Among the records below, find the line that has "Open the browser skin changer (shirt icon)"; from there, give the lines again exactly, and stop after the line that has "Task: Click the 'Update interval (s):' label".

Records section start

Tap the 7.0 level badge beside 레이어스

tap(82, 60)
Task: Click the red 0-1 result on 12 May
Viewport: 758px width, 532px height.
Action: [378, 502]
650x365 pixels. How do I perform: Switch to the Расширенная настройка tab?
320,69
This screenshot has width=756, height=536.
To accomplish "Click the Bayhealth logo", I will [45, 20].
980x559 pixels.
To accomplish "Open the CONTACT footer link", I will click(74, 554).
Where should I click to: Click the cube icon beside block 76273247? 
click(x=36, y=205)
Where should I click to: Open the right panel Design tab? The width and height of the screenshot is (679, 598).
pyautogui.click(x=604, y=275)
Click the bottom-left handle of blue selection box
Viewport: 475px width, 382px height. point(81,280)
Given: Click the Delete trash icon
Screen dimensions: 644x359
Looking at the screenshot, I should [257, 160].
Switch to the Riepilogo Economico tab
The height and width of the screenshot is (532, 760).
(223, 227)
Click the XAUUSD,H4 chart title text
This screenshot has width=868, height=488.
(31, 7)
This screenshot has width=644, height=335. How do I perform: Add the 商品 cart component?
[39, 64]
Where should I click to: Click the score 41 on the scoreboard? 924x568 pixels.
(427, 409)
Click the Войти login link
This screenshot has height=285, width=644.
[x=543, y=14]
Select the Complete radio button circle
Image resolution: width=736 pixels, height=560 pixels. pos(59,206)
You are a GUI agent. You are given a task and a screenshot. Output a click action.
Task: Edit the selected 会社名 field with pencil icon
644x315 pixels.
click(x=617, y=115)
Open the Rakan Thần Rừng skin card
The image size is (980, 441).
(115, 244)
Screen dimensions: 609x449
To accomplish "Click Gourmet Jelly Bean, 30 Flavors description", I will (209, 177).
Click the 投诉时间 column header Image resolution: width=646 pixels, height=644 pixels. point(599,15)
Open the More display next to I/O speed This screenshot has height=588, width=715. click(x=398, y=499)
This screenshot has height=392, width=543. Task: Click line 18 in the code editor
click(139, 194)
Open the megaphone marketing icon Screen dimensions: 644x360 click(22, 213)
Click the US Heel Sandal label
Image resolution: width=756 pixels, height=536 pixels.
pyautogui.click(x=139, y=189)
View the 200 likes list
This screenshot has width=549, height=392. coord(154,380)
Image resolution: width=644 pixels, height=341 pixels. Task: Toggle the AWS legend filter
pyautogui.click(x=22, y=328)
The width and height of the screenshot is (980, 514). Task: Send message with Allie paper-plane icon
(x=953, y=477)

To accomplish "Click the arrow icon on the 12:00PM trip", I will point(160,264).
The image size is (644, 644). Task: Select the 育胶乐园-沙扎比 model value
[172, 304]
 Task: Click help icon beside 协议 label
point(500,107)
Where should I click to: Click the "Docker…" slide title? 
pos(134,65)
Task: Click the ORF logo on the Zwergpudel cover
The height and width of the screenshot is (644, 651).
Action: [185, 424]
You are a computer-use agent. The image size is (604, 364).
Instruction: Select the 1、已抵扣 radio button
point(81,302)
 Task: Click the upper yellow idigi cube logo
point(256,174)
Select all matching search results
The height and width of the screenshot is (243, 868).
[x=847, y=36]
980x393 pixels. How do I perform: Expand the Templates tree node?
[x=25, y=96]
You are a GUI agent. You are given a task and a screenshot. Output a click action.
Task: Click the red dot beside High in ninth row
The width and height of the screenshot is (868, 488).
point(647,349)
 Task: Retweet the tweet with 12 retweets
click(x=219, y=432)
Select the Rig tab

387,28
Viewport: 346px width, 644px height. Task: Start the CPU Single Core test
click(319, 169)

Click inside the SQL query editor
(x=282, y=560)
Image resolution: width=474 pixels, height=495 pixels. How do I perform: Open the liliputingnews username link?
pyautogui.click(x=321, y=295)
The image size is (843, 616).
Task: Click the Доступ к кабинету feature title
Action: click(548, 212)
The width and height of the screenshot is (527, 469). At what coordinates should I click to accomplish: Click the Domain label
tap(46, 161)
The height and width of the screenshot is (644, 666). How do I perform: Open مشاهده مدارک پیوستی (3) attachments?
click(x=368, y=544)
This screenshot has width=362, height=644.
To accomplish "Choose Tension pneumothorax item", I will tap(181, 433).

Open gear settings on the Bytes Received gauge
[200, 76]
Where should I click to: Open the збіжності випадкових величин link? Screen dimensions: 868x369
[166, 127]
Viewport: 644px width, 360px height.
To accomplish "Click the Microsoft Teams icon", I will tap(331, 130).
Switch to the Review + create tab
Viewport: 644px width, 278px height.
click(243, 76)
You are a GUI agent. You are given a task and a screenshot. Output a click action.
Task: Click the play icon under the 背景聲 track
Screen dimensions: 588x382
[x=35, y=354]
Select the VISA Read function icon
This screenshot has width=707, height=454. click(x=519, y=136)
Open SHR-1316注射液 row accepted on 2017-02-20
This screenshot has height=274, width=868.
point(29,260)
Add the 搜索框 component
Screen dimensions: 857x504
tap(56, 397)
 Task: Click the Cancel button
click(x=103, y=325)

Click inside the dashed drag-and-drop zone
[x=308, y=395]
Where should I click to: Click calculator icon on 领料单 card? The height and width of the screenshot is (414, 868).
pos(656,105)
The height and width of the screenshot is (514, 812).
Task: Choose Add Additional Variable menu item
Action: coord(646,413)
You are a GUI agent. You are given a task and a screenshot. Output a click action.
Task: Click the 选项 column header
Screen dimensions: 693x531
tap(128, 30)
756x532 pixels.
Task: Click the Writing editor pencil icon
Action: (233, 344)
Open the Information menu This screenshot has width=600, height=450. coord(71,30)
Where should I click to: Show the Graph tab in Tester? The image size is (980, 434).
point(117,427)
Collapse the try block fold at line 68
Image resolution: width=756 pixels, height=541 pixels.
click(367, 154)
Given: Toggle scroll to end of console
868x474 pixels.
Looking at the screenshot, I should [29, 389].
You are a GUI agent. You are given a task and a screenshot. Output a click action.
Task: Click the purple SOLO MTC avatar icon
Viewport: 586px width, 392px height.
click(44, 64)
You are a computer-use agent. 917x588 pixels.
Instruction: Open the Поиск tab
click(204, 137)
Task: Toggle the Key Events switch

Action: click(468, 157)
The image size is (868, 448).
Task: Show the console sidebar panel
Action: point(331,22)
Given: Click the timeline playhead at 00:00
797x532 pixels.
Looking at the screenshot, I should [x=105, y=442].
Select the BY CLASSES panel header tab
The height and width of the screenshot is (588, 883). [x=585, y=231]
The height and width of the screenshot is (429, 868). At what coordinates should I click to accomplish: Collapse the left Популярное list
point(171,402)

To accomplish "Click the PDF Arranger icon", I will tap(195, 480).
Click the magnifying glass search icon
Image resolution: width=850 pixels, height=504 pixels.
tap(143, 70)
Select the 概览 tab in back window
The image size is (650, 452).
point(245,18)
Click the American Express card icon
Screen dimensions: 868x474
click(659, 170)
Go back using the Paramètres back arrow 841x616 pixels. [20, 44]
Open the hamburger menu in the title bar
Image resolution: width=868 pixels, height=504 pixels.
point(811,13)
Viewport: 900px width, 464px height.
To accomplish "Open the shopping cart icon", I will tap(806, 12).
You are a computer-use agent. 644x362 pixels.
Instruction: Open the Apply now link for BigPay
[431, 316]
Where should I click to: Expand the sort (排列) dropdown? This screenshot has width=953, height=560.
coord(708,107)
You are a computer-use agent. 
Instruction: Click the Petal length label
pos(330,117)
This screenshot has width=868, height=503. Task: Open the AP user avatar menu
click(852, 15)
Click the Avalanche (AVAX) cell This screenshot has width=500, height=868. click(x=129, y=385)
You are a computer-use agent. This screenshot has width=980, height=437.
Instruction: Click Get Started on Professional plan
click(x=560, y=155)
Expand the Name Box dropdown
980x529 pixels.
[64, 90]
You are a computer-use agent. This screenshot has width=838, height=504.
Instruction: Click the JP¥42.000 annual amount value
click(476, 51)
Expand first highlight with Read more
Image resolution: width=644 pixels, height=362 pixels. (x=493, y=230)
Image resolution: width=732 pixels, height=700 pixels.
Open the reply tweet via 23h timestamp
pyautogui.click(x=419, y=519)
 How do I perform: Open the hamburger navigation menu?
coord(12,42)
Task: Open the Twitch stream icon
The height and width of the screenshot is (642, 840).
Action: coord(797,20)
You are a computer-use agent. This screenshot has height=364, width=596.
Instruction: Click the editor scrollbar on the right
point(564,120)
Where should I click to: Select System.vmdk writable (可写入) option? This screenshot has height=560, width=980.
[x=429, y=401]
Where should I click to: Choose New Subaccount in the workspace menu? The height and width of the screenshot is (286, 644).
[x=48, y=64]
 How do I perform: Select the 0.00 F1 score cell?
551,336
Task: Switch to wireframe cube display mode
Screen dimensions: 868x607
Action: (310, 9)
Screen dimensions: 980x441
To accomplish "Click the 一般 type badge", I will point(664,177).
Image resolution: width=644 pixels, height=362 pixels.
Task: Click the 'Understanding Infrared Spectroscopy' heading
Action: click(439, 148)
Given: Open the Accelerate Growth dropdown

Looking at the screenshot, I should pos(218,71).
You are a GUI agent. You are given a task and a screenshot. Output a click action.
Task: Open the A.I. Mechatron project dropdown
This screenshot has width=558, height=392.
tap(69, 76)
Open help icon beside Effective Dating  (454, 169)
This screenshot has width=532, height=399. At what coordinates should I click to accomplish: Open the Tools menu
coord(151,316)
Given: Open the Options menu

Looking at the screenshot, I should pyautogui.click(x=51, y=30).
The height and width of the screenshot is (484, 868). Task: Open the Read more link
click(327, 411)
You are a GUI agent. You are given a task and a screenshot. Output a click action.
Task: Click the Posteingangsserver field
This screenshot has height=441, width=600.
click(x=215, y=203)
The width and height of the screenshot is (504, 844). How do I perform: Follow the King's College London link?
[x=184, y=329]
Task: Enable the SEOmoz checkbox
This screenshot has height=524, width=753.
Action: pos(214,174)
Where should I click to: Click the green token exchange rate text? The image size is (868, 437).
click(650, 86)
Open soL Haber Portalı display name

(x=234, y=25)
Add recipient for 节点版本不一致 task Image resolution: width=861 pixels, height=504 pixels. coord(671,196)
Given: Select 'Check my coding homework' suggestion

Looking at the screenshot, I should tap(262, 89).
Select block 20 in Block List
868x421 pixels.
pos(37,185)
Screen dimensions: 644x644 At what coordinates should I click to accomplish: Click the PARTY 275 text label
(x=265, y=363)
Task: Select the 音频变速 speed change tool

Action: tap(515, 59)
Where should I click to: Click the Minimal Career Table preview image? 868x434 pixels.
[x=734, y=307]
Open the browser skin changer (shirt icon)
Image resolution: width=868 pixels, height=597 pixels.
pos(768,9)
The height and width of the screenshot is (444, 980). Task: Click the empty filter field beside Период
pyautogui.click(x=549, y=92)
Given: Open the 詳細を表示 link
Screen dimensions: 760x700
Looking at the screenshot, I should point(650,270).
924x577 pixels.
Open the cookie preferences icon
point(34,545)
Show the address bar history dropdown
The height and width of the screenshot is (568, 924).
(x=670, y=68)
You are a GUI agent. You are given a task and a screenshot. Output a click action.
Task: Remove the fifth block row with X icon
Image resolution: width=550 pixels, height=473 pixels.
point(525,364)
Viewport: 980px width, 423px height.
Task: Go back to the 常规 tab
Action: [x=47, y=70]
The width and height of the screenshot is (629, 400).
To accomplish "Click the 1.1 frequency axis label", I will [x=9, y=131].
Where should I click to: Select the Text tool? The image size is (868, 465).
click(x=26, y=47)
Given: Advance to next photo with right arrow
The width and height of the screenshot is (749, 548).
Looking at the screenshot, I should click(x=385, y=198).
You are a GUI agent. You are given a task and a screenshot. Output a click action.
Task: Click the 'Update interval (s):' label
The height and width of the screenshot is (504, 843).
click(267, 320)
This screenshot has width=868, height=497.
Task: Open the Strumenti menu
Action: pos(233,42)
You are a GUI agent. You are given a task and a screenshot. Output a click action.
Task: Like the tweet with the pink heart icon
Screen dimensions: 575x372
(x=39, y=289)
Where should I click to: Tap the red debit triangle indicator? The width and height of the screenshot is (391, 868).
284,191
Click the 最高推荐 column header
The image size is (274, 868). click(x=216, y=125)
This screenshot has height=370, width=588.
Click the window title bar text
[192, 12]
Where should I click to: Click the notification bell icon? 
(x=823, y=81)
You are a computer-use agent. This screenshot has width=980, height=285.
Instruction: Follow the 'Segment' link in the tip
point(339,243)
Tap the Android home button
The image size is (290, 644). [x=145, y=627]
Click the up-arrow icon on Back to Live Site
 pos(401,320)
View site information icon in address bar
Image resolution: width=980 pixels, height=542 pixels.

Records section end

▸ Exercise output:
Open the browser skin changer (shirt icon)
Image resolution: width=868 pixels, height=597 pixels.
pos(768,9)
The height and width of the screenshot is (444, 980). Task: Click the empty filter field beside Период
pyautogui.click(x=549, y=92)
Given: Open the 詳細を表示 link
Screen dimensions: 760x700
Looking at the screenshot, I should point(650,270).
924x577 pixels.
Open the cookie preferences icon
point(34,545)
Show the address bar history dropdown
The height and width of the screenshot is (568, 924).
(x=670, y=68)
You are a GUI agent. You are given a task and a screenshot. Output a click action.
Task: Remove the fifth block row with X icon
Image resolution: width=550 pixels, height=473 pixels.
point(525,364)
Viewport: 980px width, 423px height.
Task: Go back to the 常规 tab
Action: [x=47, y=70]
The width and height of the screenshot is (629, 400).
To accomplish "Click the 1.1 frequency axis label", I will [x=9, y=131].
Where should I click to: Select the Text tool? The image size is (868, 465).
click(x=26, y=47)
Given: Advance to next photo with right arrow
The width and height of the screenshot is (749, 548).
Looking at the screenshot, I should click(x=385, y=198).
You are a GUI agent. You are given a task and a screenshot. Output a click action.
Task: Click the 'Update interval (s):' label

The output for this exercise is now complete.